Rede Mário Gatti faz adaptação para conter superlotação na pediatria

Foto: Valéria Hein

A suspensão dos atendimentos pediátricos no Hospital de Clínicas da Unicamp pode ter consequências para os hospitais municipais de Campinas, especialmente da rede Mário Gatti.

A ocupação dos leitos infantis já está alta na rede municipal por causa do vírus sincicial, que atinge mais crianças no período de outono devido às condições climáticas. O presidente da Rede Mário Gatti, Sérgio Bisogni, admite lotação também nas unidades administradas pelo município, mas garante que têm sido feitas adaptações para suprir a necessidade de leitos. “Estamos com a casa cheia, enfermaria lotada, mas dando conta. Todos estão sendo atendidos e temos reserva”, afirma.

Um hospital especializado em atendimentos pediátricos, o Mário Gattinho, está em implantação e ainda não tem prazo para entrar em funcionamento. O presidente da Rede Mário Gatti garante que a área de pediatria atualmente disponível no hospital está pronta para receber as crianças. “O atendimento no 4º andar vai continuar até que o Mário Gattinho funcione. Estamos com noive leitos no pronto-socorro que supre até que as crianças possam subir”, explica.

Dados fornecidos —
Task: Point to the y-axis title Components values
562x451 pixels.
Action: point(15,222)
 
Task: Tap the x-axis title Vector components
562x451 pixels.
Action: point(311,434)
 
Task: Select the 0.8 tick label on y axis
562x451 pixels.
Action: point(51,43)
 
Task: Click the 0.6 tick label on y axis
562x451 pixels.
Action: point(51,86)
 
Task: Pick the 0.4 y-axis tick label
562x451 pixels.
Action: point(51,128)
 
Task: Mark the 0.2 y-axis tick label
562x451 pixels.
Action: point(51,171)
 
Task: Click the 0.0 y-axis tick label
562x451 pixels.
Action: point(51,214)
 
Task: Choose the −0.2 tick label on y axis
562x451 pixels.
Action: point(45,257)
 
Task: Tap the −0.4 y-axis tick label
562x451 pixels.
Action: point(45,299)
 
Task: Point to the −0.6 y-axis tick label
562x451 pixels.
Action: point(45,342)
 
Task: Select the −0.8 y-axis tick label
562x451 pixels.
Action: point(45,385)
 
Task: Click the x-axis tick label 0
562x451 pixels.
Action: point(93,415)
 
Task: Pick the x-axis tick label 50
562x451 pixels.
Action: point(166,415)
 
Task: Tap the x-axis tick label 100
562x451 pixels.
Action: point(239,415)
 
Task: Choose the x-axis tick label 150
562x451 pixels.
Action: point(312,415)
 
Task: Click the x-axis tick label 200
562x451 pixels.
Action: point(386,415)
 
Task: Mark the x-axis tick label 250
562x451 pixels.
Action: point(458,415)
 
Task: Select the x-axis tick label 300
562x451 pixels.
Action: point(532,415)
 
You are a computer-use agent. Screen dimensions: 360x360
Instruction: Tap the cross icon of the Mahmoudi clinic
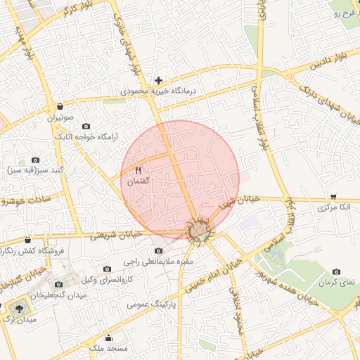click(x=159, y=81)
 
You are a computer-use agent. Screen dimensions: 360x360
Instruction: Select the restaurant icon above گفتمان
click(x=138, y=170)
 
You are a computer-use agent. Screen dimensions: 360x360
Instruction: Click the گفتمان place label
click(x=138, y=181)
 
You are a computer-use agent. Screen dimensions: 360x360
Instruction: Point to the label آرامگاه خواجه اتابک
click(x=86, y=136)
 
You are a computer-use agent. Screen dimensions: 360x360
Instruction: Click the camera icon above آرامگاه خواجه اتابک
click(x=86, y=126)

Exercícios propostos —
**a.** Extraia, sem alterações, o trecho do texto sobre a Rede Mário Gatti que começa nas palavras "Rede Mário Gatti faz" e termina após "rede Mário Gatti.".
**b.** De acordo com o texto sobre a Rede Mário Gatti, qual vírus mantém alta a ocupação dos leitos infantis na rede municipal?

Gabarito —
**a.**
Rede Mário Gatti faz adaptação para conter superlotação na pediatria

Foto: Valéria Hein

A suspensão dos atendimentos pediátricos no Hospital de Clínicas da Unicamp pode ter consequências para os hospitais municipais de Campinas, especialmente da rede Mário Gatti.

**b.** O vírus sincicial.